O lucrativo é formar zagueiro alto, rápido, forte. Jogador com um metro e sessenta mostra suas qualidades na várzea. Não no gramado das modernas arenas. Ninguém vai querer comprar um driblador porque não há espaço e tempo para o drible, dizem. E também não há espaço para o driblador, porque o futebol "não é para humilhar o adversário".

Do início e popularização, no início do século 20, até a profissionalização, decorreram cerca de 30 anos. Os clubes sobreviviam com o dinheiro das mensalidades pagas pelos seus sócios e das rendas produzidas nas partidas que o time jogava em casa.

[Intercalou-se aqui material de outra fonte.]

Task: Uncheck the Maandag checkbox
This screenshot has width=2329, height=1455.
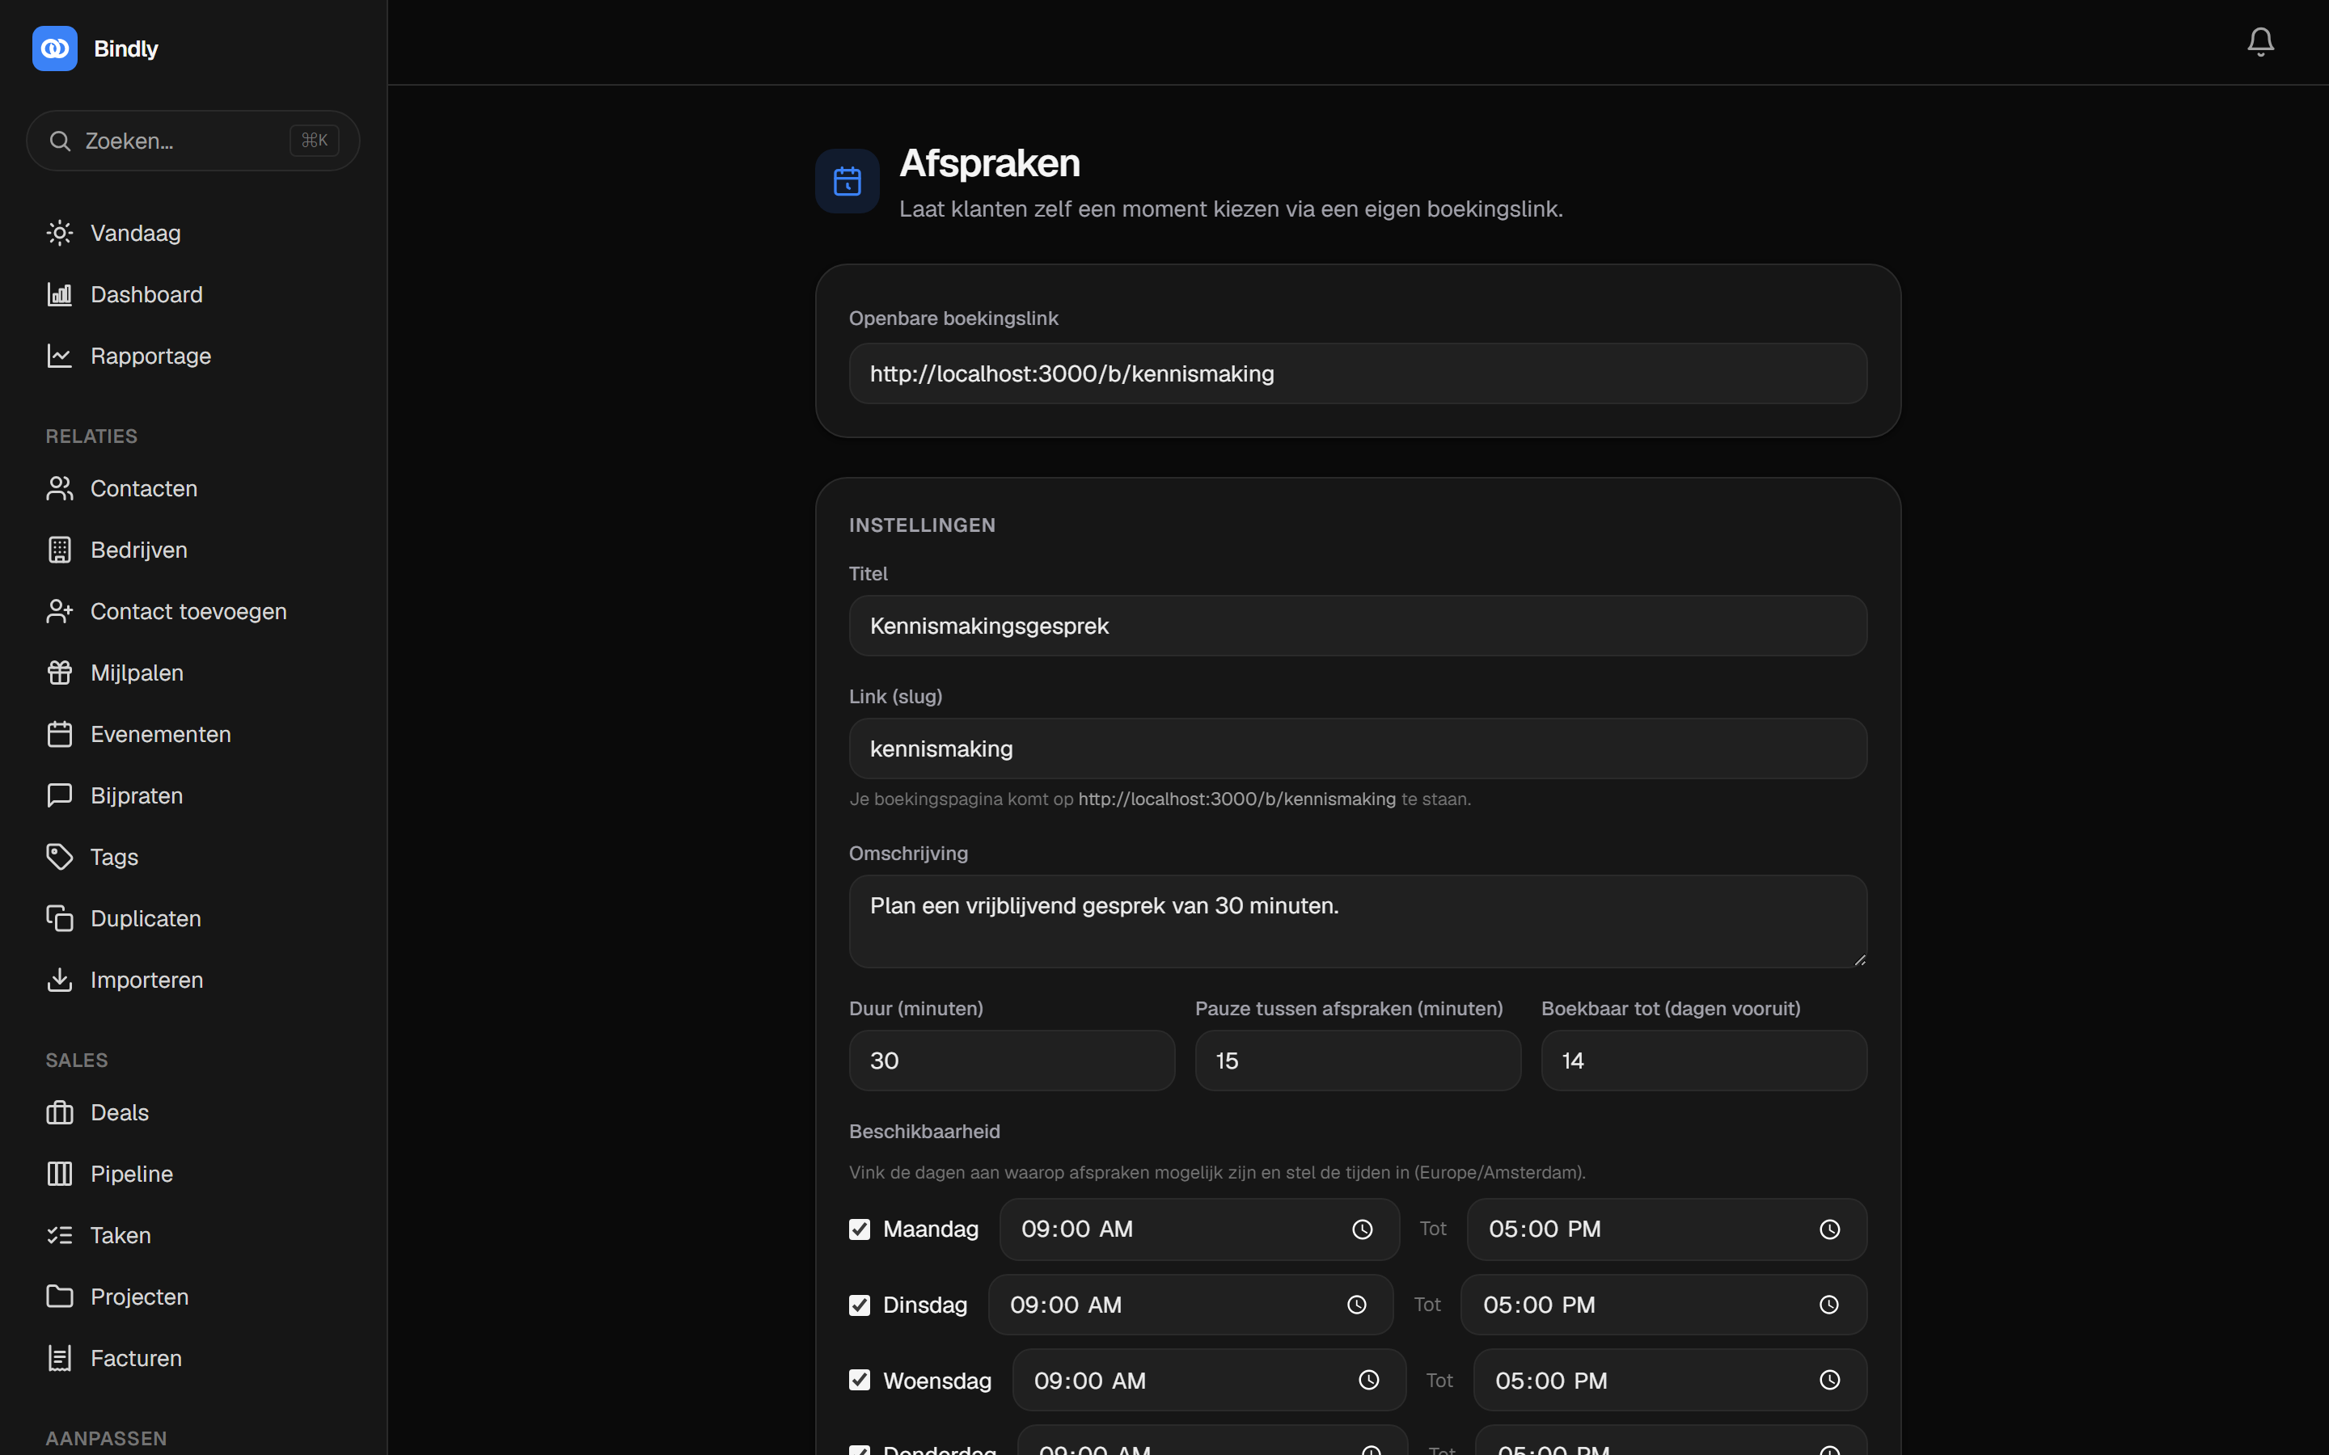Action: [x=859, y=1229]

O amadorismo começou a morrer quando os clubes passaram a ratear parte da renda com seus jogadores. Era assim que o time se tornava atrativo, era assim que um clube podia atrair o craque do vizinho, do rival menos rico. Negros e pobres, em grande parte, estavam alijados dos elencos. Uns pelo racismo e outros pela pobreza mesmo. A elite não gostava de jogadores que jogavam por dinheiro. Mas, se quisessem um craque no time, tinham de pagá-lo, mesmo que relutantemente.

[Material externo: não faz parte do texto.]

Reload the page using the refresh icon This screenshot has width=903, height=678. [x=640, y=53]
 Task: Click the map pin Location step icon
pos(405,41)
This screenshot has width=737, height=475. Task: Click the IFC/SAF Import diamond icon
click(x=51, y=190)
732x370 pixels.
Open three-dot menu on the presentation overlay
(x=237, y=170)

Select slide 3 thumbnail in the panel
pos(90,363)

É curioso notar que a mídia foi visceralmente contra a profissionalização. Diziam, nos anos 1930, que ela acabaria com o futebol brasileiro. Mas, na verdade, fez com que negros e pobres pudessem, finalmente, jogar o esporte, que havia perdido seu caráter de jogo de elite justamente pelo fim do amadorismo. Vem dessa época a expressão "futebol não dá camisa a ninguém", que procurava remover o desejo do jovenzinho em virar um jogador consagrado. Era melhor trabalhar como assistente de pedreiro na construção civil, pois ali ele poderia alimentar sua fome e se vestir, deixando o futebol para os almofadinhas. É um capítulo da luta de classes, em que negros e pobres acabam virando proletários porque o "capital" quer extrair deles a "mais valia" que produzem em campo.

Dessa profissionalização decorreram as leis. A mais duradoura foi a lei do passe, que vinculava o jogador a um clube – que detinha seu passe, ou seja, a sua licença para jogar futebol – e só poderia deixá-lo se outro clube pagasse pelo seu passe. Essas transações foram se tornando cada vez maiores, pois geravam lucros sempre inéditos às equipes que tinham menos torcedores. O passe valia desde o preço de uma casa média ou um carro de luxo nos anos 1930 até vários milhares de dólares nos anos 1990.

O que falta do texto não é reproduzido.